La dernière partie est un autre enfermement, celui de la violence instututionnelle, celle de la jeune république américaine qui sélectionne ceux qui seront dignes d'apporter leur force de travail à la construction du pays. On pense à ce que disait Scorsese lors de la sortie de "Gangs of New York", au sujet de la violence consubstantielle à la naissance des Etats-Unis. Là, ce n'est plus celle du Far-West ou des oppositions entre Native et Irlandais ; il s'agit de la violence froide d'un état sûr de sa puissance, et qui s'arroge le droit sous couvert de procédures "civilisées" de séparer des familles ou de pousser des jeunes femmes à subir des mariages arrangés. Et quand un officier explique la politique de renvoi des plus faible au nom de la science, on ne sait pas si Lucy est sérieuse ou ironique quand elle s'exclame "Quelle vision moderne !"
La musique est d'abord absente, la mise en scène étant aussi aride que la terre sicilienne, puis elle apparaît sous la forme de chansons de paysans avant de ponctuer la dernière partie. Et puis il y a des plans superbes, comme ce cercle des femmes dans les entrailles du navire en train de se peigner mutuellement, ou cette plongée extraordinaire sur deux foules se faisant face, celle sur le pont et celle sur le quai, que la perspective place sur un même plan, et qui se séparent lentement quand le bateau appareille.

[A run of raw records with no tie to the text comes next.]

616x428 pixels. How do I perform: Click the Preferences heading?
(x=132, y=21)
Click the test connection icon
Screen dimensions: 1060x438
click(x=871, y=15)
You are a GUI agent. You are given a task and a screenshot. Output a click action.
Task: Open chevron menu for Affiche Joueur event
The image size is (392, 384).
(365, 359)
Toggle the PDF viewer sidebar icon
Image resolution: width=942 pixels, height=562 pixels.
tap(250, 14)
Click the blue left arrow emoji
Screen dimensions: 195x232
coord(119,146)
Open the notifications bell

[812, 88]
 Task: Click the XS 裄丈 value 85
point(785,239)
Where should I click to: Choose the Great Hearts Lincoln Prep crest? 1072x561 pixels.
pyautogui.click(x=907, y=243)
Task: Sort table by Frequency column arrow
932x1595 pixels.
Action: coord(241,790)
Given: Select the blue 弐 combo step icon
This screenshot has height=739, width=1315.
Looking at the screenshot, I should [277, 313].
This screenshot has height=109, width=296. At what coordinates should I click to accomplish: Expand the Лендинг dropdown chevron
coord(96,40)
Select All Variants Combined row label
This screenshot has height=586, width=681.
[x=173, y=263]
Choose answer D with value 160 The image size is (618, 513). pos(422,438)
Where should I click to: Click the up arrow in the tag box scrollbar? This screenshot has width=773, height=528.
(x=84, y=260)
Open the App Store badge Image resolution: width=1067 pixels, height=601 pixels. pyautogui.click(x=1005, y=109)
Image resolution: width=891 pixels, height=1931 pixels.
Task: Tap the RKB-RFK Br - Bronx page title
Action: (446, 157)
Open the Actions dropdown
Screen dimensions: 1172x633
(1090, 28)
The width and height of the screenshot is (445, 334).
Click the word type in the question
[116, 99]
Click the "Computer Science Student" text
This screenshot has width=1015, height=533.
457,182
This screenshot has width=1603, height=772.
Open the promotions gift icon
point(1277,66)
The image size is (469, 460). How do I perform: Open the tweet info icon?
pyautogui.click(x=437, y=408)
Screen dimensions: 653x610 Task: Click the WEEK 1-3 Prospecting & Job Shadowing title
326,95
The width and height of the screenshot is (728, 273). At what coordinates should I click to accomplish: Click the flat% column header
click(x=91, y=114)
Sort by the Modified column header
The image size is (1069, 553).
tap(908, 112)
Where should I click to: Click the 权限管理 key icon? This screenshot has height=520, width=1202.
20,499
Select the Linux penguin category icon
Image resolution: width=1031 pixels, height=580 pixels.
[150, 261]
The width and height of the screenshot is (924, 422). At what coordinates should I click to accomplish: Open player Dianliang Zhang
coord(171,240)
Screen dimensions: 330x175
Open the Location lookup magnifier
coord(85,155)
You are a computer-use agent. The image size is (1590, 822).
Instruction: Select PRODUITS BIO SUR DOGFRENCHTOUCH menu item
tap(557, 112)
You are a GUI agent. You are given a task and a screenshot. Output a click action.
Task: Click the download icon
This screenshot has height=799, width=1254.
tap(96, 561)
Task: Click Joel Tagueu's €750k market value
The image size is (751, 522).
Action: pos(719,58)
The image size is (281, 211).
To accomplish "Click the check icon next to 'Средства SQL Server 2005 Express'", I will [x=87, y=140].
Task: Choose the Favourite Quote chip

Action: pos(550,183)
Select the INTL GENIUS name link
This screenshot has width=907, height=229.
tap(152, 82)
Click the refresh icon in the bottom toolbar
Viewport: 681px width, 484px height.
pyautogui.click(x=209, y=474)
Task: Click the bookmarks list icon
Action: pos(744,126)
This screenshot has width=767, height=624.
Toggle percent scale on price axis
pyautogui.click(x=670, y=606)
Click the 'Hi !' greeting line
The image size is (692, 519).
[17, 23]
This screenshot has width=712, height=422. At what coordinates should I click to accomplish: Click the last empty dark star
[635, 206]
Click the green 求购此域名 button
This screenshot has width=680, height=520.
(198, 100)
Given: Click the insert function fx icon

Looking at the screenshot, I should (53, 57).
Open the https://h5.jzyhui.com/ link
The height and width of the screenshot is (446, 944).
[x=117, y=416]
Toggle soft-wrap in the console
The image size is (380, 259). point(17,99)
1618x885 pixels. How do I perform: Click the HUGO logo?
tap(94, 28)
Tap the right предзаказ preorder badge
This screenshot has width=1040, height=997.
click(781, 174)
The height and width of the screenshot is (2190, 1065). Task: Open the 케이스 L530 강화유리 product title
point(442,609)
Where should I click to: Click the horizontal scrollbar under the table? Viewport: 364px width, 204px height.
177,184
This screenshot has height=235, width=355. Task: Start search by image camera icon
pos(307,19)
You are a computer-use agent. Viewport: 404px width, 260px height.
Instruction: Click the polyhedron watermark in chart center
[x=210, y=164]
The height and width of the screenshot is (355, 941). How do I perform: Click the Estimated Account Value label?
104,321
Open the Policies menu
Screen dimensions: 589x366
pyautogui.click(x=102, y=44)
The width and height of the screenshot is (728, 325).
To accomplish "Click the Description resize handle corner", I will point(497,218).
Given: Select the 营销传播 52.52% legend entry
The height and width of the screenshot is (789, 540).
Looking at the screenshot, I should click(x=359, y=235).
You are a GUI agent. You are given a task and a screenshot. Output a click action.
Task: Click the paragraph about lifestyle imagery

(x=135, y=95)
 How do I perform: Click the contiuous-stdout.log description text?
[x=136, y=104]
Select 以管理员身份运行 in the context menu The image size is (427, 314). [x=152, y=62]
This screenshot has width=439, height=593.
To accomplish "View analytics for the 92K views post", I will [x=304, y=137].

Film à la fois classique et audacieux, "Golden door" surprend constamment, inscrivant l'intrigue des manoeuvres de la jeune Anglaise au milieu de la description du destin de millions d'Européens. Porté par des acteurs excellents (Vincenzo Amato, au générique des trois films de Crialese, et Aurora Quattrochi qui joue sa mère), il bénéficie d'une superbe photographie qui se met au service d'une fresque lyrique qui n'est pas sans rappeler par moment le grand Federico.